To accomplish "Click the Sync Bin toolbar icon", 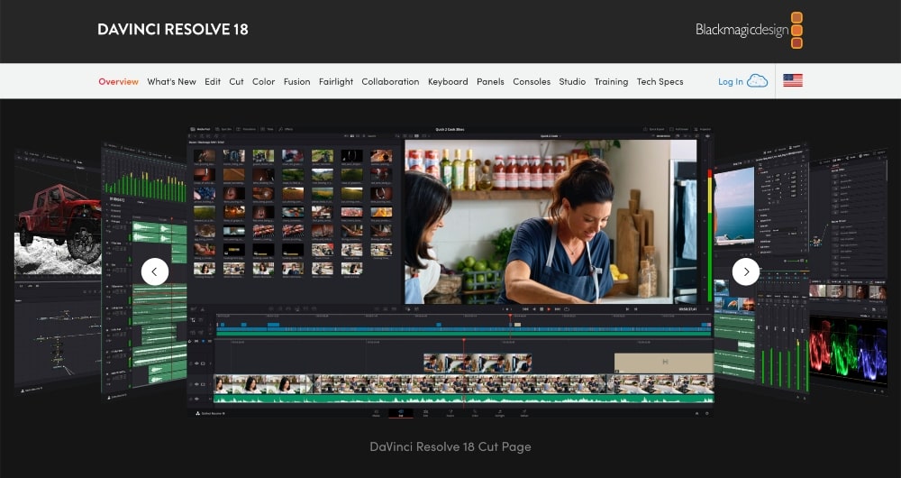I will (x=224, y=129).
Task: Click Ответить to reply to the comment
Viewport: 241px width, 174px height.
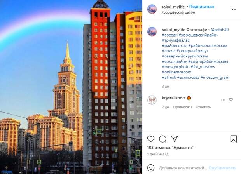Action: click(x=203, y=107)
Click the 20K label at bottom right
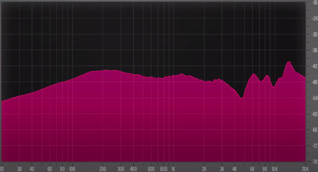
==
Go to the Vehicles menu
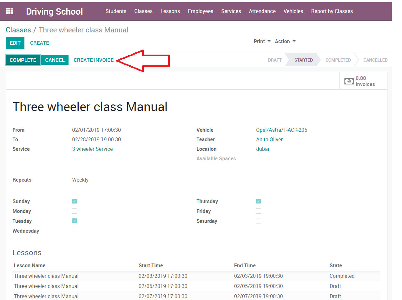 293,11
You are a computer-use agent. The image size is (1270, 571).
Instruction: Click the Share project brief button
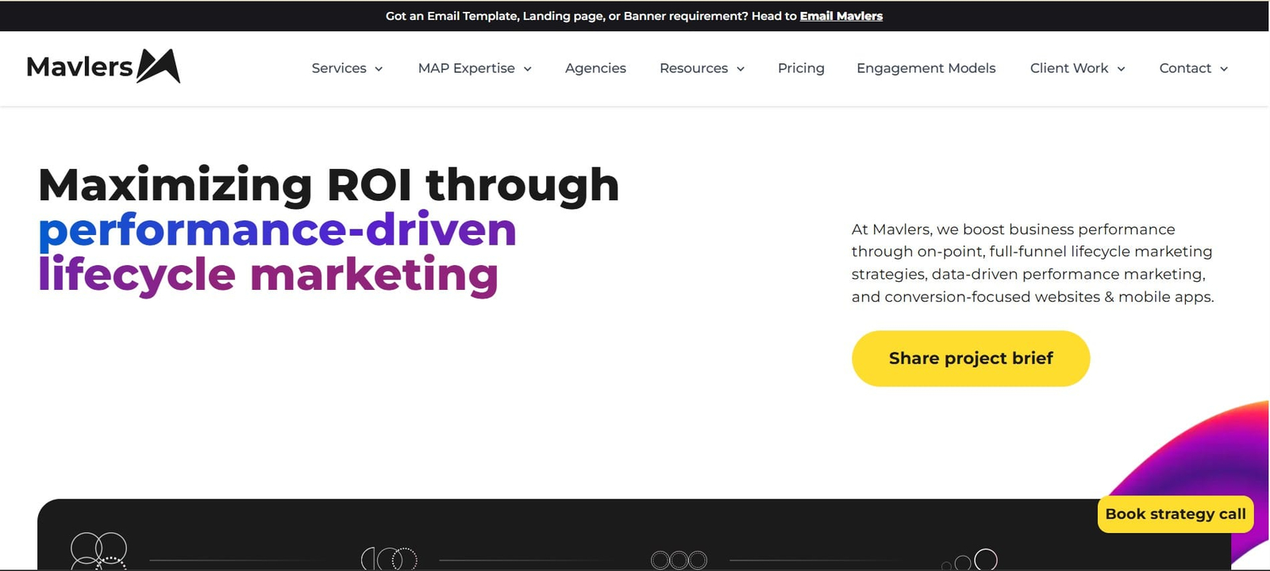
---
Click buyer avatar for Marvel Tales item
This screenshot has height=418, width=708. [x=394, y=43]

**EXERCISE OBJECTIVE:**
Now transcribe the lines above exactly, starting at the line containing "Go to the Vehicles menu" and ending at the line containing "Instruction: Click the", both lines included, pictures excluded.

**REPLY:**
Go to the Vehicles menu
 293,11
You are a computer-use agent. The image size is (1270, 571).
Instruction: Click the Share project brief button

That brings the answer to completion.